Mas, para Nuno Bernardo, director da Agência para o Desenvolvimento das Indústrias Criativas (Addict), a emissão do Canal Parlamento em sinal aberto «parece mais uma solução de curto prazo para mostrar que afinal a TDT não tem apenas os quatro canais que já tinha» no sistema analógico.

A associação – que integra a RTP, o jornal Público, a Ordem dos Arquitectos, a empresa de tecnologia Ydreams, a Fundação de Serralves e universidades ligadas à formação para a indústria do audiovisual – considera que mais canais nacionais na oferta da TDT poderiam «impulsionar» o sector da produção independente, com consequente «aumento do emprego, do volume de negócios e da exportação de conteúdos». E, de acordo com Nuno Bernardo, o Canal Parlamento «em nada vem impulsionar o sector», nem «satisfazer a população relativamente ao processo de transição para o sistema digital de TV».

Para o director da Addict, faria sentido haver um canal de documentários, outro de programas infanto-juvenis – com conteúdos nacionais produzidos por empresas nacionais – e canais como o Porto Canal, o Canal Q e a SIC Radical. «Em muitos países, os operadores colocam um dos seus canais na TDT para promoverem os canais complementares, recuperando este investimento em receitas publicitárias adicionais».

A passagem do sistema analógico para a TDT teve início a 12 de Janeiro e o apagão final está previsto para 26 de Abril.
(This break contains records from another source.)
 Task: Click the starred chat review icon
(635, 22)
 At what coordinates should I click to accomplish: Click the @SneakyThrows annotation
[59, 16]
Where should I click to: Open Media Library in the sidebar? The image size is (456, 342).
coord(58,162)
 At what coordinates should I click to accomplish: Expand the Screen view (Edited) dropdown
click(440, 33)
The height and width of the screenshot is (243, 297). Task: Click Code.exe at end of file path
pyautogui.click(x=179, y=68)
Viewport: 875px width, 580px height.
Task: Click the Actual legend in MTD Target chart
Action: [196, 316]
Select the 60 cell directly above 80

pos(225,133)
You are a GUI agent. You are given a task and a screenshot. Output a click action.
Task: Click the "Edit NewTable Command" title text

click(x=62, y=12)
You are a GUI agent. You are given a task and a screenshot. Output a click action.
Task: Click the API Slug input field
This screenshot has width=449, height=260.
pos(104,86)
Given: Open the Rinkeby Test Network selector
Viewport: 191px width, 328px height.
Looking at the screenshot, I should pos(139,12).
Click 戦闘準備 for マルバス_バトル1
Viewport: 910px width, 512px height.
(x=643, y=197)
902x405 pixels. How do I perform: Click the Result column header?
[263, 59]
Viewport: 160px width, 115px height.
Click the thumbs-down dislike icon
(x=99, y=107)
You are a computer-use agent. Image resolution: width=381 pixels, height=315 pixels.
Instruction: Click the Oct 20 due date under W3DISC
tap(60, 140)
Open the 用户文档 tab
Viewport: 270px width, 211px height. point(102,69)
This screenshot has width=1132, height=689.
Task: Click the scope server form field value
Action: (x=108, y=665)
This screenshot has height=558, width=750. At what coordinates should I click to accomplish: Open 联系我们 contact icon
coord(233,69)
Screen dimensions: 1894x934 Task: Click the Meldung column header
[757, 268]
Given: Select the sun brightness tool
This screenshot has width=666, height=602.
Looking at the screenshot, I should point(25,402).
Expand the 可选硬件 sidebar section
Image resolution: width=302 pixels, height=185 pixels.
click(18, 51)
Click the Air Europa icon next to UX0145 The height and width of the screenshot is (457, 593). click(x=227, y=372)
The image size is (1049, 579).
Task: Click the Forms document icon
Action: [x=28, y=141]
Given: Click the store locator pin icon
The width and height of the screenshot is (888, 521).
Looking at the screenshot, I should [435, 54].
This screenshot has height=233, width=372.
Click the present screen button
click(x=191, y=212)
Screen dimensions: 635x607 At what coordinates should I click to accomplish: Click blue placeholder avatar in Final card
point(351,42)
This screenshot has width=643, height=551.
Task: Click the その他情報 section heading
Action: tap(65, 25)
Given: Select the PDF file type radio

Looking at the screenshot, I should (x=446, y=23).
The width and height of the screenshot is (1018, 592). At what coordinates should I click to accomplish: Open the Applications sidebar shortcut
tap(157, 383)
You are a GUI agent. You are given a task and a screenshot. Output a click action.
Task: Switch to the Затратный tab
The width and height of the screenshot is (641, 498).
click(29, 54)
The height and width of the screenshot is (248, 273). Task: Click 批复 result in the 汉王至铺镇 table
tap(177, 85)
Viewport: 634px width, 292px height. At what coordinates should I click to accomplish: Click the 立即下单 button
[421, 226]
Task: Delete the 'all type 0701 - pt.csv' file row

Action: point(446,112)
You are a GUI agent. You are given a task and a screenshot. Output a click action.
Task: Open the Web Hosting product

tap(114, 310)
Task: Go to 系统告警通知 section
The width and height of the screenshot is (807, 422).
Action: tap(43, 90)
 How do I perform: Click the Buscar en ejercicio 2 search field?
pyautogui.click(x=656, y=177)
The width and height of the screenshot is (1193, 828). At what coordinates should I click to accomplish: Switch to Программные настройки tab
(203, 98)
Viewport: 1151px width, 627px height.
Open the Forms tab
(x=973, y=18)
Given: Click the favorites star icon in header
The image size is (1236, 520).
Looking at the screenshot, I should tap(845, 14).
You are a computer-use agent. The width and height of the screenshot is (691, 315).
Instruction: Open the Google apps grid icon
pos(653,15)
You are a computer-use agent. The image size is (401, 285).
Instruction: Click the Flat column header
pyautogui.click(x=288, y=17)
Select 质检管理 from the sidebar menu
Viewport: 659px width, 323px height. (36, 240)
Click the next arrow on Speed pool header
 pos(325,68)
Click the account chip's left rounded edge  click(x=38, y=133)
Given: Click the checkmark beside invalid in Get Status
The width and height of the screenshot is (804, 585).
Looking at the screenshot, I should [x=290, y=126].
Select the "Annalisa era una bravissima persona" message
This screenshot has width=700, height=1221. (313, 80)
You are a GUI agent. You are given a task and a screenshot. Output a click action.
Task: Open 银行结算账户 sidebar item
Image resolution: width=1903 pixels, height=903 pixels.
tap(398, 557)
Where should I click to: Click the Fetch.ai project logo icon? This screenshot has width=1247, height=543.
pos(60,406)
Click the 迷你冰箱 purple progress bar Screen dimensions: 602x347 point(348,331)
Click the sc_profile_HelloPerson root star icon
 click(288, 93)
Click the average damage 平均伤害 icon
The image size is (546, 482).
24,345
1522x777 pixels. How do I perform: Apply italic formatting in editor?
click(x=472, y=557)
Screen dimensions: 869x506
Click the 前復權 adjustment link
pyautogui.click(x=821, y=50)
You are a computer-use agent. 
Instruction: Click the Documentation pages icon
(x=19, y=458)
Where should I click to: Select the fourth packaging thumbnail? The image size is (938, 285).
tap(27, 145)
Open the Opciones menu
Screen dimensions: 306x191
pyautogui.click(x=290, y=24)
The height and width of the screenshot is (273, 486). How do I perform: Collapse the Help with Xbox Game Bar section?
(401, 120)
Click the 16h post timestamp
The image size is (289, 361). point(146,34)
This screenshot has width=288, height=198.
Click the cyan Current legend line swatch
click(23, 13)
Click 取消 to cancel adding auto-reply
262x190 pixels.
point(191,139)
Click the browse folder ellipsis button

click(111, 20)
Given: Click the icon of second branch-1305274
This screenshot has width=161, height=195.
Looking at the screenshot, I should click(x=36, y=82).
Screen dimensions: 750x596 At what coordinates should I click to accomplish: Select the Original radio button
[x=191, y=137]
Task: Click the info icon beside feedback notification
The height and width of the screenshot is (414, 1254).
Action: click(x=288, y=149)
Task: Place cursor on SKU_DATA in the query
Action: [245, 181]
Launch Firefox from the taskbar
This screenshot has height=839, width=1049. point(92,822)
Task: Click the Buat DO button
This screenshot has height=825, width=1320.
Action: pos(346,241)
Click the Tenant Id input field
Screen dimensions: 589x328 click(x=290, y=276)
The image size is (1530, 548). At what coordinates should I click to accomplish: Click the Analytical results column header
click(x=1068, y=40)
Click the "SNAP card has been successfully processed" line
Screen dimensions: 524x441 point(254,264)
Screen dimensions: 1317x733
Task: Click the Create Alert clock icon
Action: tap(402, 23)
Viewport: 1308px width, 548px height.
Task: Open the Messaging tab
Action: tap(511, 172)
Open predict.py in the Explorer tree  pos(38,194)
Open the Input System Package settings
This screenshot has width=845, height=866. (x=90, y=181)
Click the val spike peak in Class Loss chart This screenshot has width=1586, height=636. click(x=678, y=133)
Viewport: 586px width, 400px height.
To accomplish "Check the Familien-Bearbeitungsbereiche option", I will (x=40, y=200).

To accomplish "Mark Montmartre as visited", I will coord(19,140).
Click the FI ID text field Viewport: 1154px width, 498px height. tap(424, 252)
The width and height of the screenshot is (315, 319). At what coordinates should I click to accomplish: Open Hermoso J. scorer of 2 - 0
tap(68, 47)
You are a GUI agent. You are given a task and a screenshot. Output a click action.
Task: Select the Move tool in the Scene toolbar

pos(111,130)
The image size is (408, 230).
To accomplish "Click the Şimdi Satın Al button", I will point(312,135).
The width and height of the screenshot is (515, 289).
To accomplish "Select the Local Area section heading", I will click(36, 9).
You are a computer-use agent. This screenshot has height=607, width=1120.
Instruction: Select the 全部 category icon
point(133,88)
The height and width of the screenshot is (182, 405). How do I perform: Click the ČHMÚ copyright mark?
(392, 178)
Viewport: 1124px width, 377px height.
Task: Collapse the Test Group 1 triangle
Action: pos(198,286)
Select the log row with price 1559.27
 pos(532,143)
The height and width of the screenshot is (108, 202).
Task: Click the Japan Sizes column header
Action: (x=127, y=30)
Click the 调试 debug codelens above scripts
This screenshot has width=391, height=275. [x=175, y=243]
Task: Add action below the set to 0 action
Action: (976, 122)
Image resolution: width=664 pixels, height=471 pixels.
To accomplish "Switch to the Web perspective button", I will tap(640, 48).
Nessa data, o Norte e interior do país passarão a necessitar de um descodificador ou de uma antena para captar o sinal por satélite para ver televisão – à semelhança do que já acontece no resto do território continental e nas ilhas. Isto se a população não tiver aderido a um pacote de pay TV.

A TDT abre espaço para cerca de 50 novos canais em sinal aberto, mas até agora – e apesar de o processo de migração ter começado em testes em Maio de 2011 – apenas quatro estão disponíveis. Este facto leva Nuno Bernardo a dizer que com a TDT, tal como está hoje, «perdem as populações, a economia e o país, que tinha uma oportunidade de ouro de impulsionar a mais importante das indústrias do futuro – a dos conteúdos digitais».